Tuesday, April 22, 2008

Game 7 Caps vs. Flyers 4-22-2008 Post-Mortem

We're not going to bother with the usual breakdown of tonight's game because the Flyers did not win the game and the Caps certainly did not lose it. It seems rather unfair for us to praise those who did well and question those who did not because this game tonight was handed, gift wrapped, on a silver platter to a Philadelphia Flyers team that did not earn it and the Washington Capitals deserved a better fate than what befell them tonight.

To begin with our deconstruction of referee Paul Devorski, we look at his checkered past, especially in the playoffs, and openly question why he is still allowed to officiate in the NHL and is given plum assignments such as Playoff Game 7's.

You may not remember, but Paul Devorski was the referee who botched the situation in Detroit 12 years ago and did not eject a player, Darren McCarty, who should have been ejected for his attack on Claude Lemiuex. Devorski even concurs that he blew this situation and to add insult to injury, McCarty scored the game winning goal in overtime of that game.

Paul Devorski was also the referee on April 24th, 2005 who botched the Too Many Men on the ice call against the Caps in Game 6 of our Series against the Ning. The rules at the time stated that a team whistled for Too Many Men in the last two minutes of regulation play or at any point in overtime shall be penalized not with a bench minor, but with the awarding of a Penalty Shot to the other team. This rule has since been changed and now only applies to certain Delay of Game Penalties but five years ago, Devorski once again botched a call and improperly gave the Ning a Power Play that they scored on to win the game and the series.

Seeing a pattern yet?

About three weeks ago now, we were treated to the arcane interpretation of the goaltender interference rule that states, in summary, if an attacking player pushes a defending player into the goaltender in such a manner that prevents the goaltender from making a save and a goal is scored. The goal is to be disallowed because of goaltender interference but no penalty is to be called if the contact was incidental. We even noted that night that you could wipe out a significant portion of goals scored in the NHL with that rule. Tonight we had a textbook example of such an interference, but the goal for the Flyers in the second period was allowed to stand. We noticed that after that incident, the Flyers were driving our defensemen into the goal crease in an attempt to take advantage of this again on just about every rush they had.

As for Don Koharski, he's well known for being a problem referee. There's a reason why Jim Schoenfeld attacked him in New Jersey. The fact that he's still around is as troubling as Chris Rooney being allowed to work the postseason.

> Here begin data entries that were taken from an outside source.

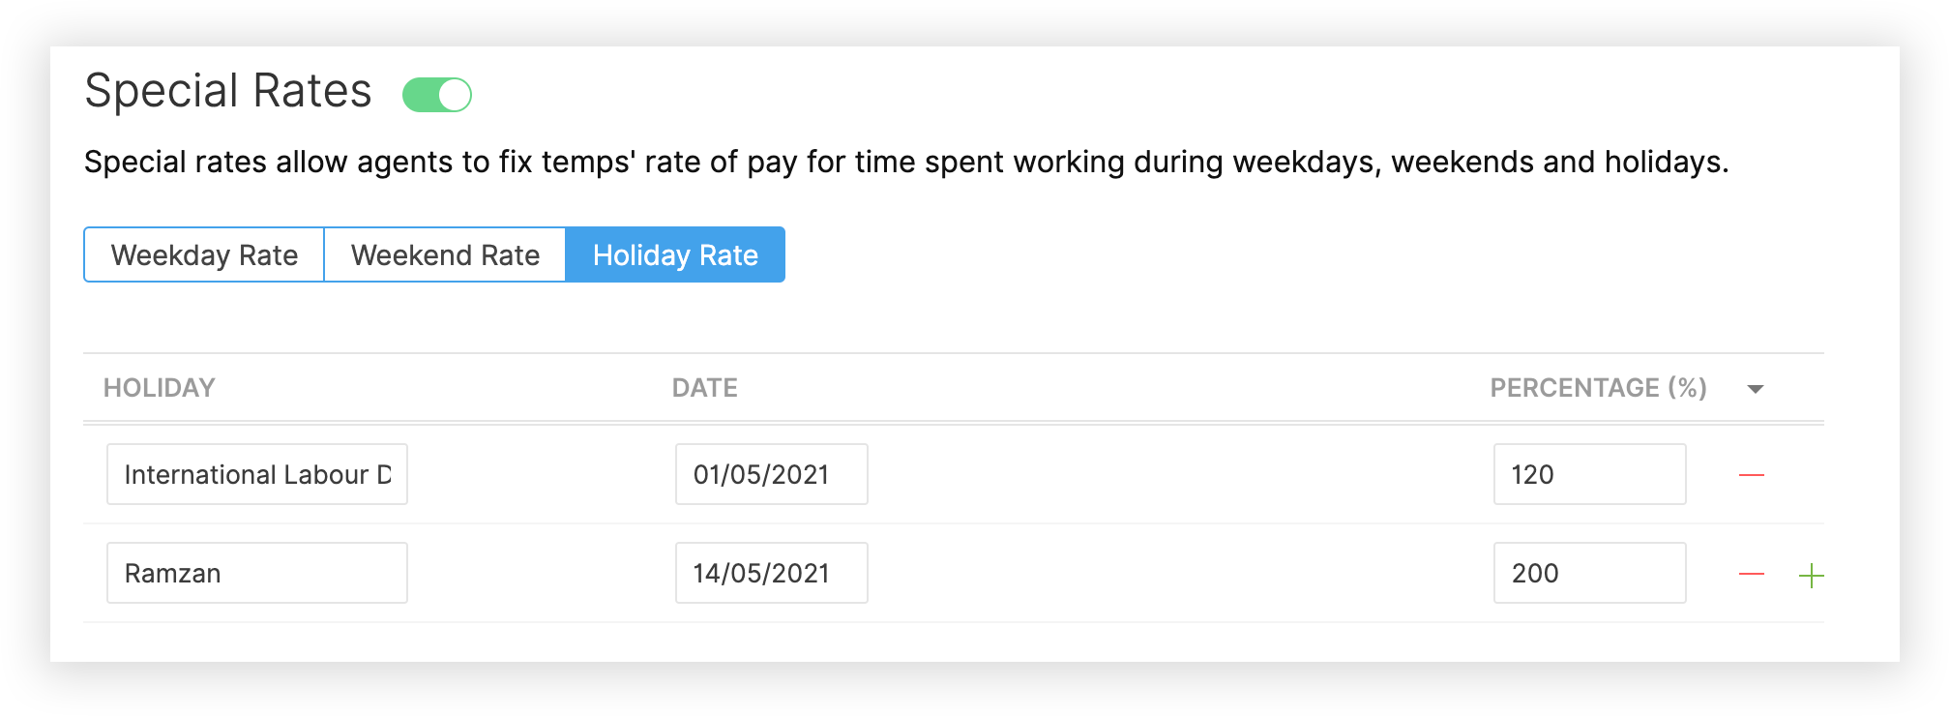
Task: Click the PERCENTAGE (%) column header label
Action: tap(1598, 388)
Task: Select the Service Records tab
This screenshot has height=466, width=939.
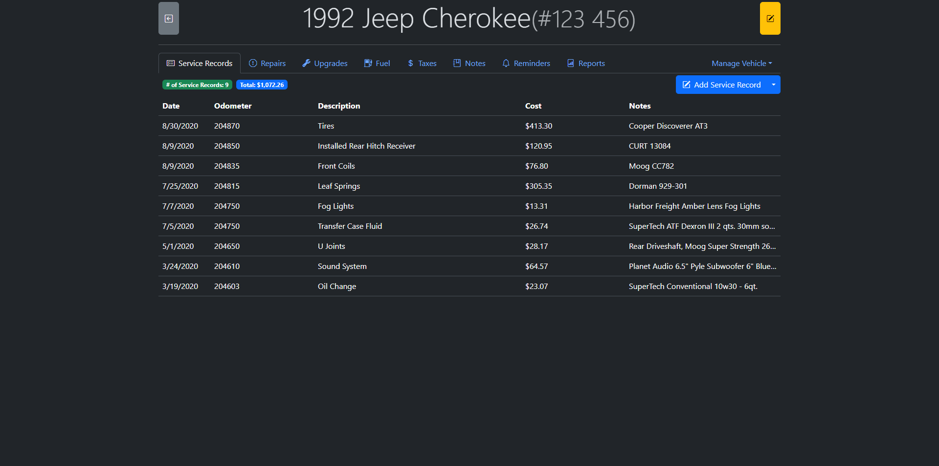Action: [x=200, y=63]
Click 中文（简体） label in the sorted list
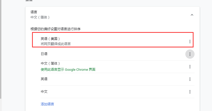This screenshot has width=212, height=111. (x=50, y=63)
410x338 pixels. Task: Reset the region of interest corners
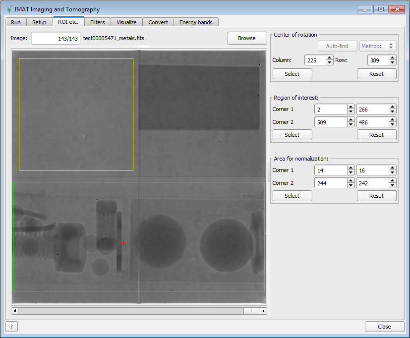point(376,134)
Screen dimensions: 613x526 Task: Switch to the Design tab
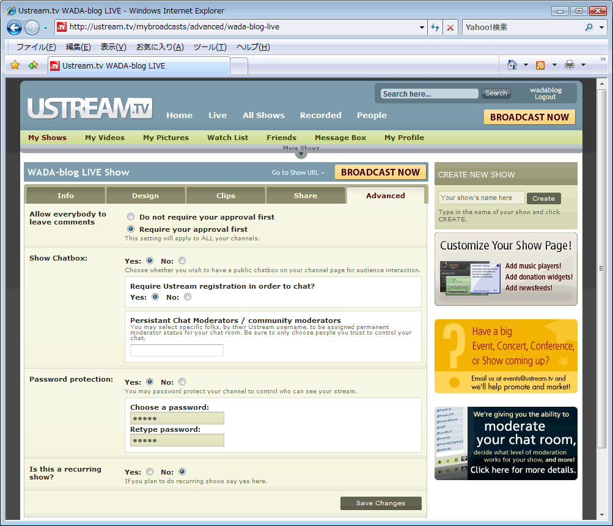coord(145,196)
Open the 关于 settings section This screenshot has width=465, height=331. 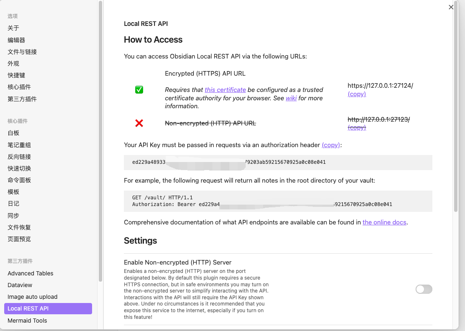pos(13,28)
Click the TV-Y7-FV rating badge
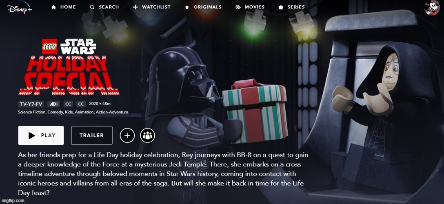This screenshot has height=204, width=444. [31, 104]
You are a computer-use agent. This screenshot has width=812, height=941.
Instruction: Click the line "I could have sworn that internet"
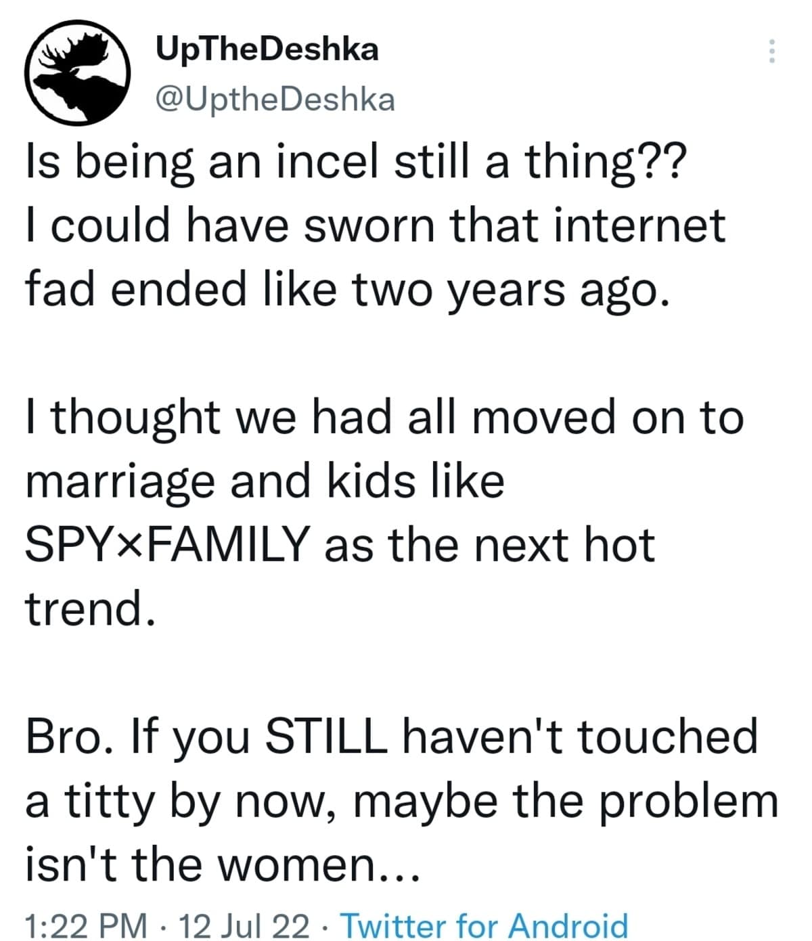(x=376, y=225)
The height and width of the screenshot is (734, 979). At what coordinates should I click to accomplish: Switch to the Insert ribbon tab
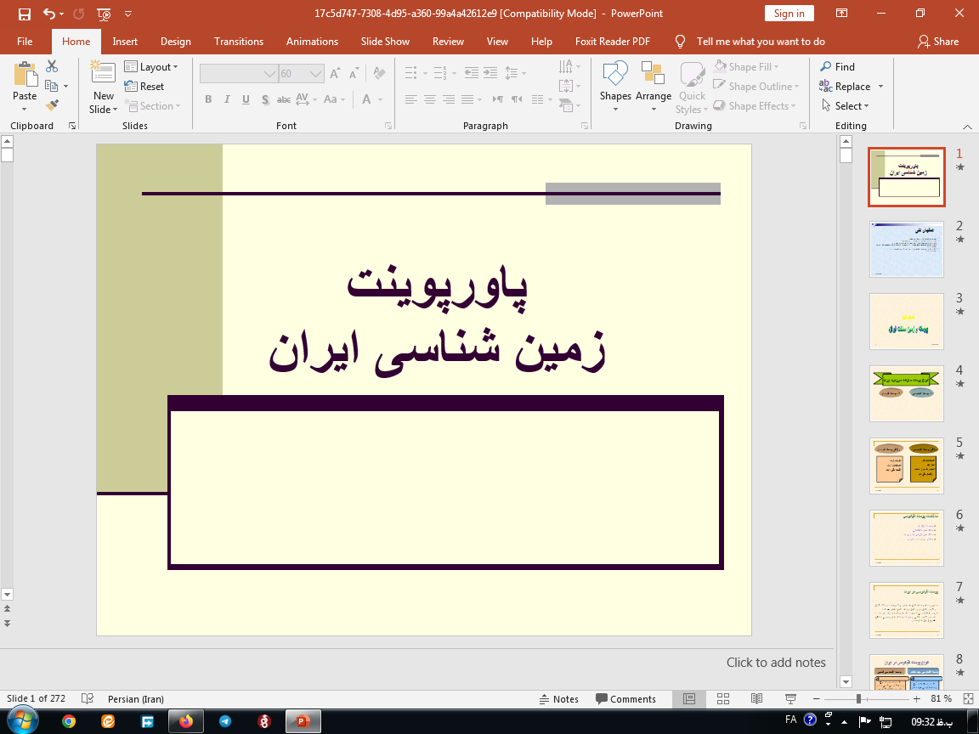[125, 41]
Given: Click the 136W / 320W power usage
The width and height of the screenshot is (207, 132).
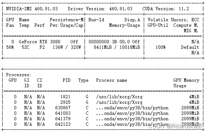Looking at the screenshot, I should [x=67, y=47].
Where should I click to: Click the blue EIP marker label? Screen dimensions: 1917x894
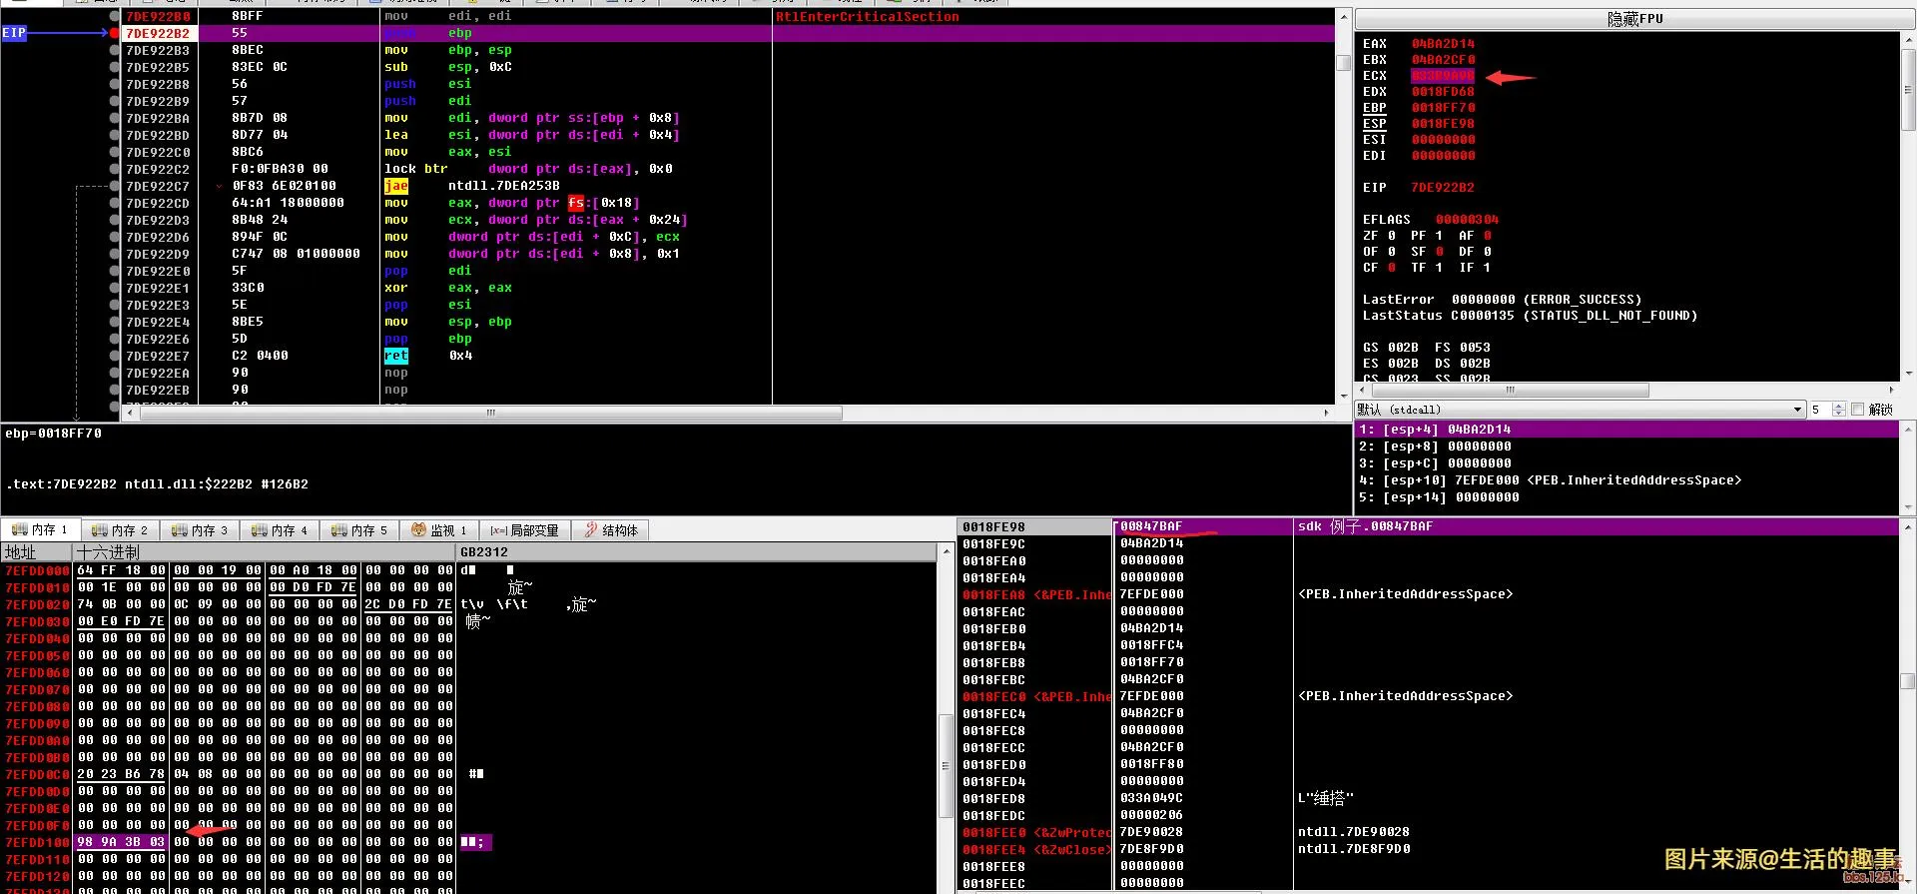[14, 33]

And the sad part is, we actually respect their decision tonight to let the players decide the game in the third period of a tied Game 7. We thought that was only appropriate which is why we're livid beyond all reason at the decision to whistle Tom Poti for a ticky-tack tripping call five minutes into overtime. We've said before and we'll say again that we don't often get upset about what is called on the Caps but what isn't called on our opponents and for the life of us we cannot understand why Scottie Upshall was never penalized for his constant instigating all night long. Hooks, holds, trips, cross checks, elbows, and other penalties on the Flyers were ignored all night long. Again we respect the idea of letting the players decide it but you have to call things evenly no matter what. There was no sense of balance on any of the calls and non-calls made tonight.

Five years ago, Dave Jackson made a blunder as bad as Paul Devorski did tonight that cost the Caps a goal against and Jackson did not work another game in the Stanley Cup Playoffs. Jackson improperly whistled Olie Kolzig for a double minor high sticking penalty when he hit Vincent Lecavlier on the follow through of a clearing attempt. While the NHL's attempts at accountability for their officials is laudable, it often comes a day late and a dollar short. What does it matter to the Washington Capitals and Washington Capitals fans that Devorski won't get to work another playoff game this year? The damage has already been done, the Caps season is over and we'll read stories about how the Caps still can't close out a playoff series. We'll read about how we have better days ahead of us and really shouldn't have been in this position in the first place. When we should be hearing the Caps braintrust, lead by Ted Leonsis, George McPhee, and Bruce Boudreau screaming bloody murder about what transpired tonight instead of wringing their hands, saying "well, it was a penalty and tough break for us," and taking any complaints they may have quietly through official channels where we'll get a mealy mouthed apology and nothing will change.

And the worst part about all of this is that the Flyers and their neanderthal fans will go on believing that they earned this and of course are the dominate team when nothing could be further from the truth.

Finally it is stuff like this that really turns us off to this league. We're sick and tired of the best league in the world being plagued by officiating that is nowhere near the level of play on the ice. Right now we could care less about the rest of the Stanley Cup Playoffs for this year because as far as we're concerned, they've been tainted. And if Paul Devorski works another game this spring, the NHL, which has little credibility to begin with, would should show that this is nothing more than a mere suggestion than what it is purported to be.